Acute disseminated encephalomyelitis (ADEM) is a rare autoimmune inflammatory demyelinating disease of the central nervous system (brain, spinal cord, optic nerve). ADEM affects children more frequently than adults, and primarily children under the age of 10. It generally appears a few days or weeks after a viral or bacterial infection, or very rarely following vaccination.

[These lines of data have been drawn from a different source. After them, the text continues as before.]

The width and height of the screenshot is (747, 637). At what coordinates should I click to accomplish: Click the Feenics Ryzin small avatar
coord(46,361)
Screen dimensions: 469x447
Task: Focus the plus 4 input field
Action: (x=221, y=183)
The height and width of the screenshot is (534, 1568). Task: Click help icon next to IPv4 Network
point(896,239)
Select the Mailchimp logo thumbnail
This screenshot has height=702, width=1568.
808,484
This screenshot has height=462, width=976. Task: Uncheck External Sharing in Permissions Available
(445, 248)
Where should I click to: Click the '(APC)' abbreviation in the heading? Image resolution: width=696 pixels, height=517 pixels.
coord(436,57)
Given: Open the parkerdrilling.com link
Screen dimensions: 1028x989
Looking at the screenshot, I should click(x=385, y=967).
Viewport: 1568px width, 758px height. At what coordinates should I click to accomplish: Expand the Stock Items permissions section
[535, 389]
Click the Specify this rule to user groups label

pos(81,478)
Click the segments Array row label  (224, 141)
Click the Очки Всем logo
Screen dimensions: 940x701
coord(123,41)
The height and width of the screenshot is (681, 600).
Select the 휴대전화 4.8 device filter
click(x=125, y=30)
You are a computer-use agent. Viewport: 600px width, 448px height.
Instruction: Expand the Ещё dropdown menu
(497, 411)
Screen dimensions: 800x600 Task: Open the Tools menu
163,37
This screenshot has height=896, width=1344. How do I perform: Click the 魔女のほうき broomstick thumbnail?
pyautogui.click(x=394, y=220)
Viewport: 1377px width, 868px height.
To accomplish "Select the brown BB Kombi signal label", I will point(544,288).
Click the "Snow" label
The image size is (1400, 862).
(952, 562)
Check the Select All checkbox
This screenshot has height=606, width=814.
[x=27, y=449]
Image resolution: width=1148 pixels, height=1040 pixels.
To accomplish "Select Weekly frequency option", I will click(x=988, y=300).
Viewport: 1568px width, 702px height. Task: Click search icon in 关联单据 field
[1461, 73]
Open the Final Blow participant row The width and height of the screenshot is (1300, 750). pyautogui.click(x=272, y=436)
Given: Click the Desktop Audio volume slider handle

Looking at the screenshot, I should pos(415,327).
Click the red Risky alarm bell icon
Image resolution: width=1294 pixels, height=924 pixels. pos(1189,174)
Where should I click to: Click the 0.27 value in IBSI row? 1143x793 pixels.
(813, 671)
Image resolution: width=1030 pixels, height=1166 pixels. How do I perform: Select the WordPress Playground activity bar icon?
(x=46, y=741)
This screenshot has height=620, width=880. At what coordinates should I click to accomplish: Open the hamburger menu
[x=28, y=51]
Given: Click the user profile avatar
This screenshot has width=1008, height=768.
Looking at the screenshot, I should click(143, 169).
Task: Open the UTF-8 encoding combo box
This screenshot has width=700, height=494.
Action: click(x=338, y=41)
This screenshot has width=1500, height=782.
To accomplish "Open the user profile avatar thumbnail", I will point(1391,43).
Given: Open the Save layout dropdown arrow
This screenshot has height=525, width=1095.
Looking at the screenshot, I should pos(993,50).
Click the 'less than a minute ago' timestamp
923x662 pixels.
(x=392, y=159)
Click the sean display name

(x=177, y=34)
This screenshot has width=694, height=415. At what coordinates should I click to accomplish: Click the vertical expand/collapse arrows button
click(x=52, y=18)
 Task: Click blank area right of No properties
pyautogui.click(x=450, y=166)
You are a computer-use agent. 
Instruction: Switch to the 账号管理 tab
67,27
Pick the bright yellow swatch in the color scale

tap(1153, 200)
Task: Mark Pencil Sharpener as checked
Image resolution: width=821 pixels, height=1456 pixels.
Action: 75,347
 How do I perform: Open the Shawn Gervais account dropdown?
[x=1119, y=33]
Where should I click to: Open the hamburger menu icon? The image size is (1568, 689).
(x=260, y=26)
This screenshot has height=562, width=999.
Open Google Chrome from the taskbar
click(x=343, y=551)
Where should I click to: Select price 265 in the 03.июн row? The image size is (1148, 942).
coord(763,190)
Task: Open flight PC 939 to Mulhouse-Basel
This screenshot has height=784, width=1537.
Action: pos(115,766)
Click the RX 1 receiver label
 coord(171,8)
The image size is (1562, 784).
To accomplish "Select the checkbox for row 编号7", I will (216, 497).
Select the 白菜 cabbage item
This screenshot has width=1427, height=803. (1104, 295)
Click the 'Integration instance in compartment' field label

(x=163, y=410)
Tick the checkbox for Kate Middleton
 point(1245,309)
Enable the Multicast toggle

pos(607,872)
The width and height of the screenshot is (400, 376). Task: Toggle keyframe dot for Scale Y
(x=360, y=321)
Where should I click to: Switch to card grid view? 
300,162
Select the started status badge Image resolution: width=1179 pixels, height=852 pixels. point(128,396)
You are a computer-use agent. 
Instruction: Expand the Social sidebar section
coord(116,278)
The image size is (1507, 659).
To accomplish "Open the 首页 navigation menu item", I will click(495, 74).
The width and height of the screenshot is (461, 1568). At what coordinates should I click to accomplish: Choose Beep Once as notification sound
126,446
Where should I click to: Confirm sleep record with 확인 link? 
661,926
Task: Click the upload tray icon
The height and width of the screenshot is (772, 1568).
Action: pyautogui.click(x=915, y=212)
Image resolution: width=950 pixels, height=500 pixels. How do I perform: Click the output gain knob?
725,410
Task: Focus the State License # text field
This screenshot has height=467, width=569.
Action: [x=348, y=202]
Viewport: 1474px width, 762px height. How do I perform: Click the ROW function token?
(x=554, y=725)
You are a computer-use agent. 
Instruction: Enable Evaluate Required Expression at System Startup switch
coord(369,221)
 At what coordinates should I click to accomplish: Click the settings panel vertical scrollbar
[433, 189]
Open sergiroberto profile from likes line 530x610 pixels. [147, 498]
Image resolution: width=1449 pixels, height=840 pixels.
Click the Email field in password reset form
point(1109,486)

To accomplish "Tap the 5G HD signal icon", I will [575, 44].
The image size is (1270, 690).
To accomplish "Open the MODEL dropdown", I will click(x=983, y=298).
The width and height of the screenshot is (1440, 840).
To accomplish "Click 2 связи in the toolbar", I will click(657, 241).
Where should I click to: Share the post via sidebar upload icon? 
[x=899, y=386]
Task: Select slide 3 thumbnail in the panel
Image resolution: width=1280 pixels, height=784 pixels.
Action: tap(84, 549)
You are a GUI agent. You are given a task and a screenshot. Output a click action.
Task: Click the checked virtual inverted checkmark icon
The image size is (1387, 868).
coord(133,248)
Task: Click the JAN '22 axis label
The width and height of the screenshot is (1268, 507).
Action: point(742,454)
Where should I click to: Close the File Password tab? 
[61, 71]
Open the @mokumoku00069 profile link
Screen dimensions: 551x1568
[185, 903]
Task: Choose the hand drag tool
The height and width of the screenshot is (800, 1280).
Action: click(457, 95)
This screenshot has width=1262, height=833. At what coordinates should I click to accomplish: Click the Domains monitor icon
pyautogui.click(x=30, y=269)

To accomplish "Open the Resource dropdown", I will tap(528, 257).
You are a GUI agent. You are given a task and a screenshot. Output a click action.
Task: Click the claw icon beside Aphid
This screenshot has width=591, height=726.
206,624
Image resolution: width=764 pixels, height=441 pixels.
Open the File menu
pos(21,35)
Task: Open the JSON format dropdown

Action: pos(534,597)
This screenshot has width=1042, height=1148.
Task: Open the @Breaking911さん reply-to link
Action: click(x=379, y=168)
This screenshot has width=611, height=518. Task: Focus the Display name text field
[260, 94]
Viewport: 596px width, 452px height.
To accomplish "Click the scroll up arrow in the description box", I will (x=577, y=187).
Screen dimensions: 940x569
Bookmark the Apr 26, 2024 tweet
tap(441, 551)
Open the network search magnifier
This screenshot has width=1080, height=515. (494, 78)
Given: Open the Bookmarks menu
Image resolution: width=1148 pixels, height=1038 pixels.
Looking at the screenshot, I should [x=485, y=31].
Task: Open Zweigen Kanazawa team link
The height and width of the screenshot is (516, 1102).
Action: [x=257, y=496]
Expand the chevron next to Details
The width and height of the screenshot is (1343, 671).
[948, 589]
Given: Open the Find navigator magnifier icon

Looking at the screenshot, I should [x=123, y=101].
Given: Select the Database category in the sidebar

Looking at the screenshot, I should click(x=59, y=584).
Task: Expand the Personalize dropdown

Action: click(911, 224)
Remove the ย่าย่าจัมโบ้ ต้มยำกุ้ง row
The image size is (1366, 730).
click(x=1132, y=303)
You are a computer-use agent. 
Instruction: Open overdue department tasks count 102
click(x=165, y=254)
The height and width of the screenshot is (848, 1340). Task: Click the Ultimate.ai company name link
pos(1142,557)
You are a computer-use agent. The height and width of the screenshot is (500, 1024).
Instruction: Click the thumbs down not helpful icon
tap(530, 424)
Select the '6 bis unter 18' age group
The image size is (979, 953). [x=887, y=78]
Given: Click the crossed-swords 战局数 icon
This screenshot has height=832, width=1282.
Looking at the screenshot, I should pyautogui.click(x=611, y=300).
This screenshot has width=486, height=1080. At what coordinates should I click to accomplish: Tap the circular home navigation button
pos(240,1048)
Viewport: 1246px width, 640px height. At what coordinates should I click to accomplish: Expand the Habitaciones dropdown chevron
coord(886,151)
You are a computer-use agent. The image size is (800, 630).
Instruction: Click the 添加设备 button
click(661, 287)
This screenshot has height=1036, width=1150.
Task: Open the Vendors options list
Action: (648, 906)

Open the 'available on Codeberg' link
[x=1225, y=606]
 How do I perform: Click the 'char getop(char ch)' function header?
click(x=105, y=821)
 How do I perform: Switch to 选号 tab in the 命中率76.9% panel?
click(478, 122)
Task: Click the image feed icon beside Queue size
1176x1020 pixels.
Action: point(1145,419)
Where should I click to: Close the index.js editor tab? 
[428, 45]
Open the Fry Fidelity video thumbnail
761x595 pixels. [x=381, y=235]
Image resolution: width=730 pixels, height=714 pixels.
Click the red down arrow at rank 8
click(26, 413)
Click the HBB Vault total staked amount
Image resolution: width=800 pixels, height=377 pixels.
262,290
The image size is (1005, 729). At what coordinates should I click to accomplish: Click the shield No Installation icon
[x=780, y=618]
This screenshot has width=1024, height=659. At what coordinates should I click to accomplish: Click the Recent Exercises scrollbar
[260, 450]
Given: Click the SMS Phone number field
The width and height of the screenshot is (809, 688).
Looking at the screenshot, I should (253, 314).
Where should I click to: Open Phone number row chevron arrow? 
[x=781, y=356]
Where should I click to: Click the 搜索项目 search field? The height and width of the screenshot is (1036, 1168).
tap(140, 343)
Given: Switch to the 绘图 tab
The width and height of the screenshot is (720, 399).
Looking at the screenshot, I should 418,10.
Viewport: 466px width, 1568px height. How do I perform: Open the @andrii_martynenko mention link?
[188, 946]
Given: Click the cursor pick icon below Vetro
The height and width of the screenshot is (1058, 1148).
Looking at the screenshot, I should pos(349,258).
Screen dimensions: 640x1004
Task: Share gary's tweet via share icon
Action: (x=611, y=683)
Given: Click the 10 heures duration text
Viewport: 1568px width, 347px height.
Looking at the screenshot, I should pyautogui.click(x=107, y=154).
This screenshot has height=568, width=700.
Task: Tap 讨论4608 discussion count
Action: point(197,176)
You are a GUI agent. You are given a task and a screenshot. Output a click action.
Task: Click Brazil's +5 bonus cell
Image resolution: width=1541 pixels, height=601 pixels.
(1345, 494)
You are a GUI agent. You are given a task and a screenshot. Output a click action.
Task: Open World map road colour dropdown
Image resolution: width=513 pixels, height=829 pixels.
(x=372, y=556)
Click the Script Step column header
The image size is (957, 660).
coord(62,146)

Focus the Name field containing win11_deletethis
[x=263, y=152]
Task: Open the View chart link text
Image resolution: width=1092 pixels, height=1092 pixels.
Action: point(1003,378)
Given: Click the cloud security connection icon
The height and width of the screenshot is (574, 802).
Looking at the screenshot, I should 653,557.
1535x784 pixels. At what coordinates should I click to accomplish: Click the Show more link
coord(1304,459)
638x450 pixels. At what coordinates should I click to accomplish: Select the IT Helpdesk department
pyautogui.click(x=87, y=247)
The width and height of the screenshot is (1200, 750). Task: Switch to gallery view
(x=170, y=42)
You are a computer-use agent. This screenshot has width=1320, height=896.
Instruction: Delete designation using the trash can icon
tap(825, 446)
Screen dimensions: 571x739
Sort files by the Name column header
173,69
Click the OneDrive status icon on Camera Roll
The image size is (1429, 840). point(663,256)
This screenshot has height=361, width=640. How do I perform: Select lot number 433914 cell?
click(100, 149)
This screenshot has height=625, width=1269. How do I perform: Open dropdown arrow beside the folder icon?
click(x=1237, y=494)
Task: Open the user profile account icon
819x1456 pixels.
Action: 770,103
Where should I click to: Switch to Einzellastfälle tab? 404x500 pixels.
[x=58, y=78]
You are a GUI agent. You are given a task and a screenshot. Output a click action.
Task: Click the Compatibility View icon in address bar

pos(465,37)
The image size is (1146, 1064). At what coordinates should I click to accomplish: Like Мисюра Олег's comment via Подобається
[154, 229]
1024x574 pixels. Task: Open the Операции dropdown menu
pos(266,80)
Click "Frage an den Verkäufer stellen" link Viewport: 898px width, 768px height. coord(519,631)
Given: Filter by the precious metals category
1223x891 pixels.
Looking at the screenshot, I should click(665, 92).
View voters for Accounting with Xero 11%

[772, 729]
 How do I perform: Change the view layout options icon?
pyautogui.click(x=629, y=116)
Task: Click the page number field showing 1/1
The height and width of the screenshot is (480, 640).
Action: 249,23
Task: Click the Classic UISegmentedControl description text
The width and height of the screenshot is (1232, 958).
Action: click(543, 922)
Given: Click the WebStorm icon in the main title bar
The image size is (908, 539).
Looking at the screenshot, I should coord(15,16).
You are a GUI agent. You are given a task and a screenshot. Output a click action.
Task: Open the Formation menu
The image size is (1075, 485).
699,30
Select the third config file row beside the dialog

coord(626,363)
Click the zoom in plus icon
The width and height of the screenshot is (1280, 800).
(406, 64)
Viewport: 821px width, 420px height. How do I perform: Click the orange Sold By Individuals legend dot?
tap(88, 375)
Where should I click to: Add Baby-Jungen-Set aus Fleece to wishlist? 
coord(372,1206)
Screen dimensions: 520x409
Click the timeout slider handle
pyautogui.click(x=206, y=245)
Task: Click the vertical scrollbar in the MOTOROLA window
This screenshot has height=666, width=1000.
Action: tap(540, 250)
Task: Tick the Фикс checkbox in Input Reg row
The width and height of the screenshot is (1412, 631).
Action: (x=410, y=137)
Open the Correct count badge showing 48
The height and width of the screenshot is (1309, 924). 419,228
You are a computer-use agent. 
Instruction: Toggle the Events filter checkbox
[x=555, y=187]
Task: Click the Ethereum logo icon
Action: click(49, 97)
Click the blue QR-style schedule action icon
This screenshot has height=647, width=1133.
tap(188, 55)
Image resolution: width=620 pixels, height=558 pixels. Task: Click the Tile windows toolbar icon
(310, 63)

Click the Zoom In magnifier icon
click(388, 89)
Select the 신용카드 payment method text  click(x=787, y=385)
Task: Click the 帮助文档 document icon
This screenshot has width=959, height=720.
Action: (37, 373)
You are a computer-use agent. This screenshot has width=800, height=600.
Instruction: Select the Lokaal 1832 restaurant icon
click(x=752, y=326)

What are the symptoms of ADEM?

ADEM manifests with many neurological symptoms such as motor weakness, sensory abnormalities, urinary or bowel dysfunction, balance and coordination problems, and vision loss. Patients affected by this disease may also experience behavioral, mood, memory, and/or concentration problems, as well as altered consciousness (encephalopathy, potentially leading to coma), headaches, and epileptic seizures. These symptoms worsen after 4 to 7 days and can last for several weeks. Children presenting with ADEM often have a fever.

Disease severity varies, and admission to an intensive care unit may be necessary.

How is ADEM diagnosed?

There is no specific biological marker for ADEM. Diagnosis is made by a specialist in inflammatory diseases of the central nervous system and is based on clinical examination and findings on brain and spinal cord magnetic resonance imaging (MRI). A lumbar puncture is also performed, along with blood tests, to rule out other diseases that may be responsible for similar symptoms (differential diagnosis).

Certain forms of the disease can be very severe, but around half of patients will have no sequelae.

In most cases, ADEM occurs as a single episode (monophasic disease), but relapses can occur. In adults, ADEM can also be the first manifestation of an inflammatory disease of the central nervous system with various neurological symptoms (such as neuromyelitis optica spectrum disorder [NMOSD; learn more here] or multiple sclerosis). Anti-myelin oligodendrocyte glycoprotein (MOG) antibodies are frequently found in children presenting with ADEM, and their continued presence after the initial episode indicates a risk of relapse in the form of ADEM or another inflammatory disease (e.g. optic neuritis, myelitis, etc.).